Many people don’t see a 3+2 curriculum model; they see a five year secondary curriculum progression model.  For those of us working in all through schools or trusts, the progression model is thirteen years or fifteen, as we have a Sixth Form.  The three year Key Stage 3 is totally arbitrary, cliff edged thinking.

Curriculum time is finite; there is a tension between depth and breadth in the limited time available.  Inevitably there are trade-offs.  For example, in many schools Design Technology – food, resistant materials, food and graphics at St.

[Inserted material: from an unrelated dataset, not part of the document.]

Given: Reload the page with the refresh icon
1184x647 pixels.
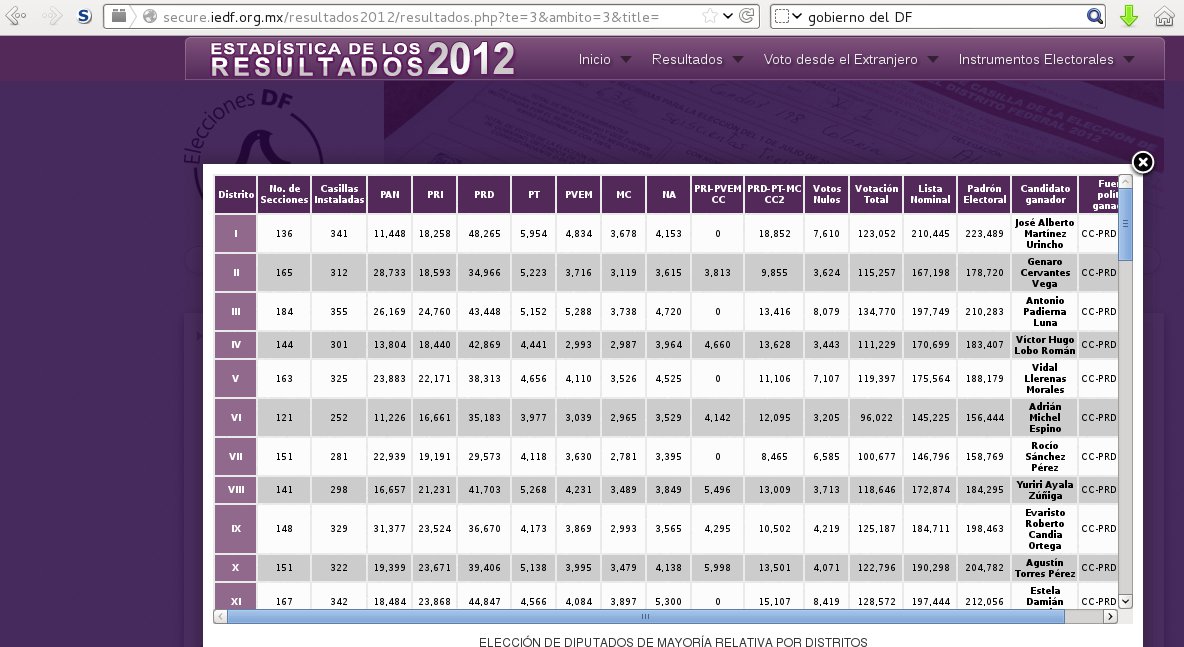Looking at the screenshot, I should click(747, 17).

Mary’s – is taught as a circus in Key Stage 3.  A number of different subjects covered, in about 5% of curriculum time, giving breadth but limited depth.  About a decade ago we changed our Key Stage 3 curriculum plan, since reviewed, to what we believed works best for our students. 

Our solution was to keep greater breadth in Years 7 and 8; students studied a wide range of subjects but for a limited amount of time with many subjects like History, Geography, Music, Art, Drama and Design Technology getting just an hour a week.  Seeking greater depth in Year 9, we allowed students a limited choice; leading to students studying fewer subjects for a greater amount of time to a greater depth.  

All Year 9 students must study subjects from a range of disciplines:

  • English, Mathematics, Science, RE, a modern foreign language, general PE and PSHE form the core. 
  • Students’ first choice is between History & Geography (humanities choice);
  • Their second choice is between the various creative subjects – Art & Design; Design Technology; Music; Drama and then
  • A third choice allows a second humanities or creative subject or computer studies/ICT to be chosen. 

It is broad, balanced and allows students to tweak their curriculum a bit, towards what is most relevant to them.  GCSE options are chosen midway through Year 9, with a broader number of pupils on offer; commencing at the beginning of Year10.

One key principle in our decision making was that the curriculum was balanced.  It saddens me to see that Ofsted does not require students to study a balanced curriculum, at either Key Stage 1 or Key Stage 3.  It is a retrograde step as we seek to educate the whole person – the intellectual, moral, spiritual, aesthetic, creative, emotional and physical development of all.

The new inspection framework shows limited cognisance of the challenge of working in the most disadvantaged areas with the additional curriculum time that is required to support students with literacy & numeracy.  A quick unscientific twitter poll showed the time afforded to English & Mathematics varied from 20% up to 40% of the curriculum time available at Key Stage 4.  Something has to give; either fewer subjects are studied at GCSE in Years 10 & 11 or more subjects can be studied through a “long thin” approach, starting in Year 9.  The issue is exacerbated by examination syllabi that lack focus and have been stuffed to overflowing.

What particularly concerns me about Ofsted’s emerging approach is their obvious limited context knowledge.  You see it with their clumsy approach to the E-Bacc which goes something like this: an academic curriculum is a good thing; the E-Bacc is an example of an academic Curriculum; ergo, that makes the E-Bacc a good thing for all pupils or some arbitrary percentage you want to make up.  Wild correlations about the percentage of students following the E-Bacc and senior leaders aspirations sees the bludgeoning weapon of high stakes accountability in action.

The inspectorate seem unable or unwilling to comprehend the narrowness of their current view of education or the varying levels of difficulties schools have in finding and employing modern foreign language teachers to enable the E-Bacc.

Whilst I sense that there have been some really good subject thinkers and people with strong domain knowledge contributing to the new Education Inspection Framework; it’s screaming out for a contribution from those whose had experienced different contexts and the practical wisdom of people who have wrestled with the construction of a school’s timetable.